Я сижу, улыбаюсь и теперь уже с большим удовольствием слушаю новый бесконечный поток жалоб управляющего на всех и вся. Видимо, они у него, жалобы, никогда не кончатся — слушаю всю дорогу до самого поворота, от которого идет добротно торная тропа налево. Это мой дальнейший путь — на Мартовку. Оробевший снова, пройду по ее бугристым улицам, по которым столько раз спешил на уроки в среднюю школу, обойду гулко пустующие летом классы, в которых проведена очень значительная часть жизни (пусть не по времени, а по душе), загляну на пришкольный участок, где шумно хозяйствует «племя младое, незнакомое», а если повезет, так встречу Николая Петровича, Ольгу, Олимпиаду и Елену Николаевных, Аркадия Васильевича, смущенно расскажу им о своих послешкольных путях-дорогах и жадным взглядом буду ловить в их глазах свет одобрения или тусклую тень огорчения, непонимания, осуждения…

В Порецкое, наш райцентр (его я в своих работах стеснительно переименовываю в Речное, потому что иногда приходится описывать очень уж известных людей), тоже надо обязательно добраться хотя бы ненадолго. Постоять у Суры, окунуться в ее частые и мелкие, по сравнению с волжскими, волны. Потом подняться на крутой левый берег, туда, к белокаменной колокольне, царствующей над всем проглядываемым с горы простором Присурья. А оттуда всего метров триста по зыбучим деревянным тротуарам вдоль запыленных палисадниковых растений и кустов — и за серыми кустами высоких акаций небольшой двухэтажный домик райгазеты, в которой впервые свои мысли и чувства увидел воплощенными печатными буквами и после чего сторонним глазом понял всю их беспомощность.
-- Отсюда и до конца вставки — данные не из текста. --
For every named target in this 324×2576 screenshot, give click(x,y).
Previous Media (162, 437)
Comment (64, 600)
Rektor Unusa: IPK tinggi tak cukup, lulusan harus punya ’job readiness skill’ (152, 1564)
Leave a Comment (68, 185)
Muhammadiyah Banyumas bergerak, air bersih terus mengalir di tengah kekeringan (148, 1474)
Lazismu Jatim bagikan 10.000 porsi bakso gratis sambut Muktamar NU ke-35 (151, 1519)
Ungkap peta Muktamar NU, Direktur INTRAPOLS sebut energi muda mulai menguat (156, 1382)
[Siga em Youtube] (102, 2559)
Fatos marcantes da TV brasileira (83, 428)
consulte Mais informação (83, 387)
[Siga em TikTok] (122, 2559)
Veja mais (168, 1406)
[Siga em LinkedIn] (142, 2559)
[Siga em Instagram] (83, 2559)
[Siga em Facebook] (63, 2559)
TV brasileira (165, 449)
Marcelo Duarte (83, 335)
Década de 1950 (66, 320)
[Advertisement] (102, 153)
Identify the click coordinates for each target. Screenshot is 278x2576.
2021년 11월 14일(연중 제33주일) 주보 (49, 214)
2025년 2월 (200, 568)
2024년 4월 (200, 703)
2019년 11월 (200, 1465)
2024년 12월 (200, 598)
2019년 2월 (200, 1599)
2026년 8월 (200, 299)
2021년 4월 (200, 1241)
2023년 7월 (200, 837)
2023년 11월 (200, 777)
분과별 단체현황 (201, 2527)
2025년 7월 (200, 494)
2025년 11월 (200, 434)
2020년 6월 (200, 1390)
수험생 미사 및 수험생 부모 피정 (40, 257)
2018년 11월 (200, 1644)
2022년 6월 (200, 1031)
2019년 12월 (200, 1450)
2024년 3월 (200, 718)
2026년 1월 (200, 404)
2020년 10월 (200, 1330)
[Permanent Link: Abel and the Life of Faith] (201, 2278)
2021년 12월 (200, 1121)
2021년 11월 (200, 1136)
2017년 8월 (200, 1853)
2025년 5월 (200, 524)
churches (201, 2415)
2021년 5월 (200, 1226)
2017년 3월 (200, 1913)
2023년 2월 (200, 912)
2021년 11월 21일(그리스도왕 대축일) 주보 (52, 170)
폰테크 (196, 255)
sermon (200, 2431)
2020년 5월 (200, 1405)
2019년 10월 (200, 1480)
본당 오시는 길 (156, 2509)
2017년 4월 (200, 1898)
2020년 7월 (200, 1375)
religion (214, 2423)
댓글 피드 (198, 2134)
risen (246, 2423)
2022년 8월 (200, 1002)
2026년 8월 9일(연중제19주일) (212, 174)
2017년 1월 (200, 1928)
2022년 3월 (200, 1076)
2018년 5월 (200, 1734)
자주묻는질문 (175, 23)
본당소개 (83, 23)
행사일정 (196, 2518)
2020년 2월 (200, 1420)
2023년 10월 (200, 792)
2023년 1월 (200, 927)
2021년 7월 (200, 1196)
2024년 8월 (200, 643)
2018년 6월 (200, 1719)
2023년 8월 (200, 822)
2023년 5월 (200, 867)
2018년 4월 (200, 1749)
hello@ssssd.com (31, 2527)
Долгие годы потом, после этого, не притрагивался я к бумаге, но болезнь оказалась слишком глубокой, подавить ее так и не удалось, и она снова вынырнула уже в зрелые годы, перевернула всю жизнь, треплет неотвязно… И если попадешь в редакцию под вечер, то наверняка застанешь там учителя местной школы, партизана Отечественной, довольно известного уже поэта Владислава Грибова, который когда-то «нас заметил» юных и не всех «благословил», а сам же через некоторое время необидно помог понять, кто из нас есть кто. Что ж, мало ли кто в молодости не воображал себя поэтом! Проходят годы, человек находит себя в чем-то другом, не менее важном и нужном, а увлечение юности остается еще одной щемяще-прекрасной станцией грохочущей все вперед жизни — в неведомое и манящее. И хорошо, что есть возможность однажды вернуться на эту станцию, побывать с ее милыми сердцу хозяевами.

Там я наверняка услышу новые стихи и даже поэмы и с тайным вздохом узнаю о новых обнадеживающих именах — больше, конечно, из Засурья: природа свое творит, — которые стучатся в поэзию.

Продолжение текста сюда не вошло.